The third relationship basically was with a fellow Aries who was pure or had a peter pan complex of being the eternal kid. We had a magical intensity and big love, yet his ambivalence triggered my abandonment or our reciprocal wounding described In the book, Drama of the Gifted Child, by Alice Miller. I thought I broke dating the folks with addiction issues, but during our relationship, he decided to get sober and joined AA, fully committed. Instead of this reassuring me, I was freaked that I was going down the path of dating another person active in their addiction. What came first was my projections, his fear of commitment, my unresolved abandonment issues, or our reciprocal wounding. The bottom line was that it did not work, yet in this relationship, his ambivalence about having a baby forced me to face my ambivalence head on.
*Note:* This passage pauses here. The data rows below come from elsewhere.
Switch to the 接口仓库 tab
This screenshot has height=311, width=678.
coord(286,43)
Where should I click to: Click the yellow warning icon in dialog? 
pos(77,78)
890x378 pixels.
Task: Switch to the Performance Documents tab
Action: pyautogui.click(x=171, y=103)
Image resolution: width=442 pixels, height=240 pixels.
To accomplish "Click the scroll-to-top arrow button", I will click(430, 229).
In essence, I started listening. Basically, I always had keen, highly tuned intuition, but I did not know how to navigate this gift. As a child, I was tuned in and psychic, having the premonition of my brother’s death. I adored my brother who was more of a father. I was angry at the universe and flipped the switch, turning it off. Convinced that if I could not prevent tragedy, then I would turn my back on it!
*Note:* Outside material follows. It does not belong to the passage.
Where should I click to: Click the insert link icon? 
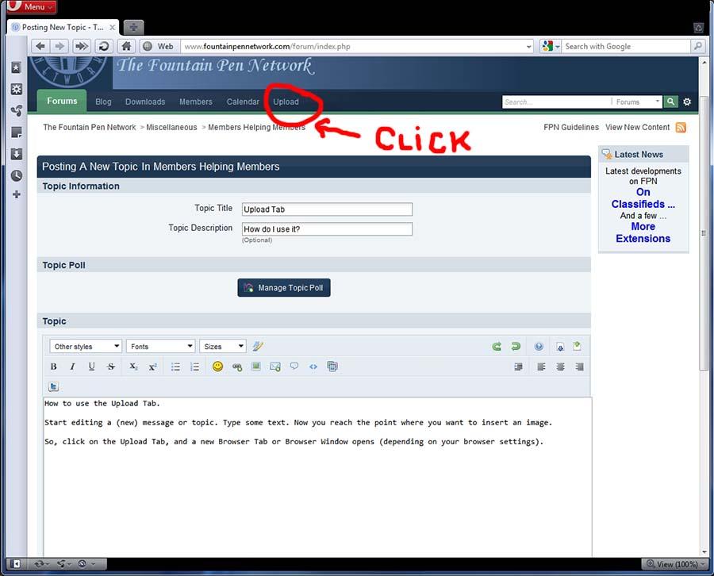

Fast forward, the Peter Pan Aries romance ended, and at this turning point, I was edging closer to 40 years old. I fled at once to Kauai, my favorite place, to do a rebirthing retreat. Secretly, despite my lack of modeling of marriage or love working, and tremendous losses including my grandmother’s murder, brother’s death, mother’s passing, my ex’s mom who was a second mom to me, my creative mentor passing unexpectedly, piled up like dominos all linked up and interconnected and came tumbling down. I fell to my knees listening. I started painting and fell in love with it. This all propelled to surrendering and listening to that small, quiet voice! I did want marriage and children. I was scared with my first romantic partner concerning his sex addiction and my fear of infidelity, and with the second one, afraid of our different paths with substances;  then, the Peter Pan’s ambivalence gave me my clarity. This man’s inability to decide or his ambivalence was a beautiful thing, in retrospect, that put me face to face with this tiny whisper deep inside me that secretly and boldly wanted to be a mother. The irony is that I had mothered the world: first mothering my own mother, then mothering my romantic partners, clients, and the world.

As a psychotherapist that has chosen to have a baby as a single woman with Sperm donor 14091 relinquished, I listened to my woman\'s intuition or inner knowing. The book, Blink, by Malcolm Gladwell conveys that we know in a one or two second blink our truth.

I followed the road less travelled honoring this desire to have a baby. I was gonna freeze eggs on layaway, and then the road took to having a baby now. This is part one of a story to be continued: finding our intuition.